Manned by all-woman crew, INSV Tarini to circumnavigate the globe

insv-tarini INSV Tarini | ANI

It began as a dream by vice admiral Manohar Awati, who years and years ago, pushed India to consider some ambitious sailing records like solo circumnavigation of the earth. Awati may have retired, but his perseverance paid off when the Indian Navy decided to build sailing vessel Mhadei.

The dream was taken forward by a maverick officer, Captain Dilip Donde, who, without much though of what he was getting himself into, volunteered to take the boat on her maiden ride across the world (2009-10). That Donde was a clearance diver by training and lacked enough experience in what he was volunteering for is another story altogether.

Commander Abhilash Tomy fine-tuned Donde's feat, becoming the first Indian to do a non-stop circumnavigation of the globe (2013). Tomy too, was a naval aviator by training, but he had been part of Donde's support crew. Thus, he was as intimately involved with Mhadei as her first skipper.

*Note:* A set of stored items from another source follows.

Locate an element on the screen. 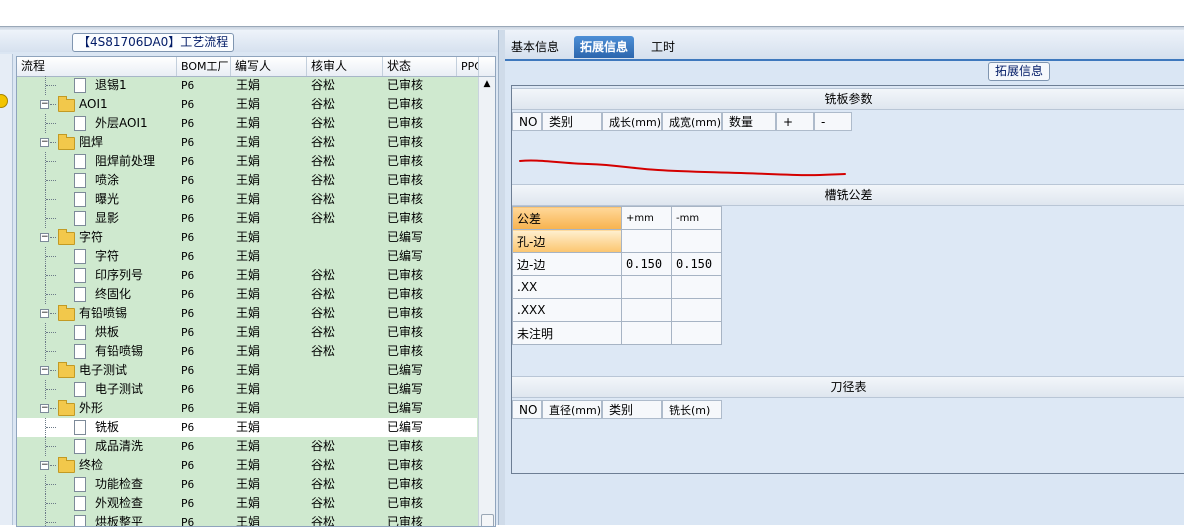 This screenshot has height=527, width=1184. column-header-process: 流程 is located at coordinates (97, 66).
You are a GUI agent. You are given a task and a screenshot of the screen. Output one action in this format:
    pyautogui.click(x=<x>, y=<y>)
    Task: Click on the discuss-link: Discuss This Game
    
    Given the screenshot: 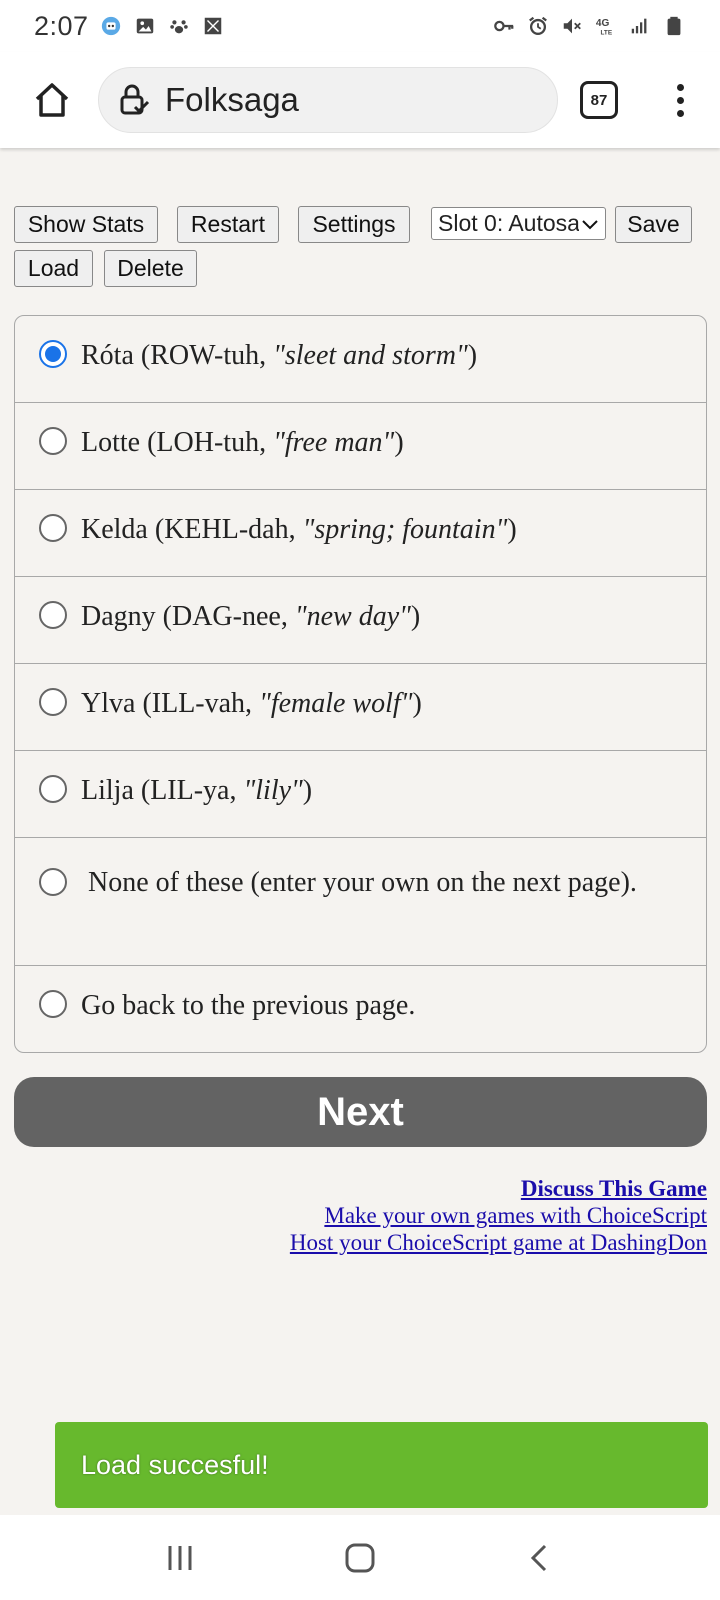 What is the action you would take?
    pyautogui.click(x=498, y=1188)
    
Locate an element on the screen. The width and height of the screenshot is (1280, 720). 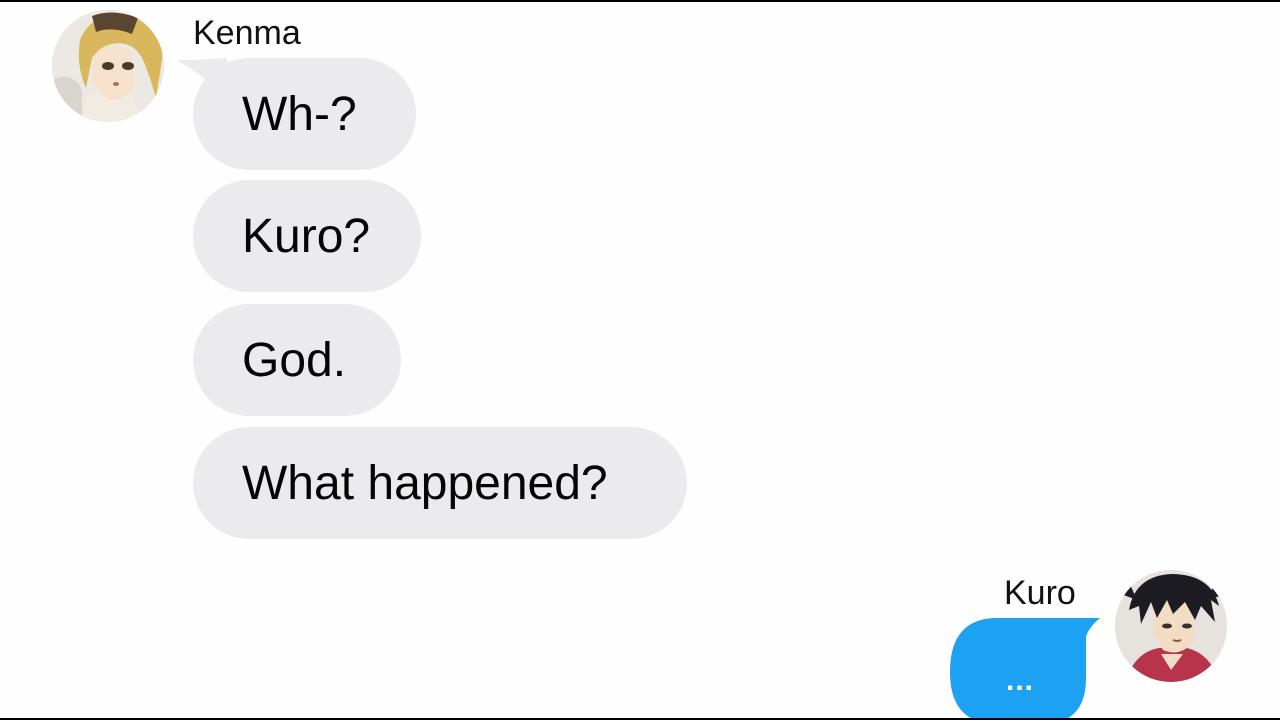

Awati's dream will, on Saturday, shape into something bigger than even he may have imagine when the Indian Navy chief Admiral Sunil Lanba commissions INSV Tarini, Mhadei's younger sibling. The commissioning crew, an impressive all-woman line up under the captainship of Commander Vartika Joshi, are already preparing to set sail on an all-woman circumnavigation. This will be another first for Indian Navy, which doesn't really have much history of women aboard ships, let alone participating in adventure cruises.